Movie projects aren’t the only businesses where crowdfunding is increasingly seen as an attractive alternative to other funding options. As Kylie MacLellan wrote earlier this month, “As banks rein in lending due to tougher capital rules and greater regulatory scrutiny, crowdfunding, which originated in the United States as a way to raise money for creative projects, has expanded rapidly as an alternative source of finance.” But even though President Obama in 2012 signed into law a bill that would pave the way for crowdfunders to get equity in the projects they invest in, the Securities and Exchange Commission has yet to complete writing the rules that would regulate that process. That means there’s still no legal pathway for people who contribute to projects through Kickstarter or through other portals to get equity in said projects, or for the people who set up those projects to give equity to them. There are powerful interests, including venture capital firms, who would prefer not to see crowdfunding become an alternative to them. And apparently the SEC has concerns, including about fraud, that it’s still resolving in its rule-writing process.

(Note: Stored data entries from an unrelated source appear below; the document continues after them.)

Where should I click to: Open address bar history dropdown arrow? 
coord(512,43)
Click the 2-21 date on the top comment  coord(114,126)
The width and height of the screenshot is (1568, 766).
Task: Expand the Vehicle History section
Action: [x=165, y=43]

Frankly, I can also see a situation in which Hollywood projects would prefer not to be able to offer equity to the people who are willing to pony up to support their projects. It might be irritating to do rewards fulfillment, particularly if a large number of people invest. But Warner Brothers is helping Rob Thomas and the crew of the Veronica Mars movie handle that element of the funding process. And giving out those rewards, even if it takes some manpower, is ultimately cheaper than having to give up a stake in the profits. If a movie project neither has to pay back a large investor, be it an individual or an institution, and is prohibited by law from giving crowdfunded donors equity in the movie, then the people making that movie will get to keep more of the profits from it, and will get to the stage where they can make profits much more quickly. In other words, crowdfunding may let audiences support projects they’re enthusiastic about. But they also eliminate the need to pay anyone back.

Given the demonstrated power of fan enthusiasm to gin up enormous amounts of money—though Braff’s project appears to be getting funded somewhat more slowly than the Veronica Mars movie did—that’s a relatively desirable state of affairs for filmmakers to preserve. None of this is to say that Thomas or Braff are deliberately exploiting fans to fund projects that might have been able to find other backers. In the case of the Veronica Mars movie, it certainly seems plausible that there’s no other way the film ever could have gotten the financing to go into production. Braff, by contrast, has written “I was about to sign a typical financing deal in order to get the money to make ‘Wish I Was Here,’ my follow up to ‘Garden State.’ It would have involved making a lot of sacrifices I think would have ultimately hurt the film,” a statement that you’ll assess in different ways depending on how much you care about Braff and the purity of his vision. My concern is that we’ll hit a point where studios and creators with even larger fanbases turn to those fans to get financing for films that could have been funded for conventional means solely as a way to boost their own profit margins.

I totally understand that people are excited to pony up for projects that they’re tremendously excited to see go from fantasies to reality. But I hope that as much as fan bases are advocates for creators and series that they’re invested in, that fans remember to advocate for themselves in this process too. Just because you’re willing to give someone a ton of money, or even a little money, to make their movie doesn’t mean that what you get in return is actually a fair trade. It’s terrific to win creative freedom for talented people, but if fans want to upset the corporate business model that drives the film industry, they should recognize that this is still a business, and someone is still making money off of their investments. And if fans goal is to buy that creative freedom for their favorite artists over and over again, it’ll be much more sustainable for them to do that if they’re getting some return on their crowdfunding investments.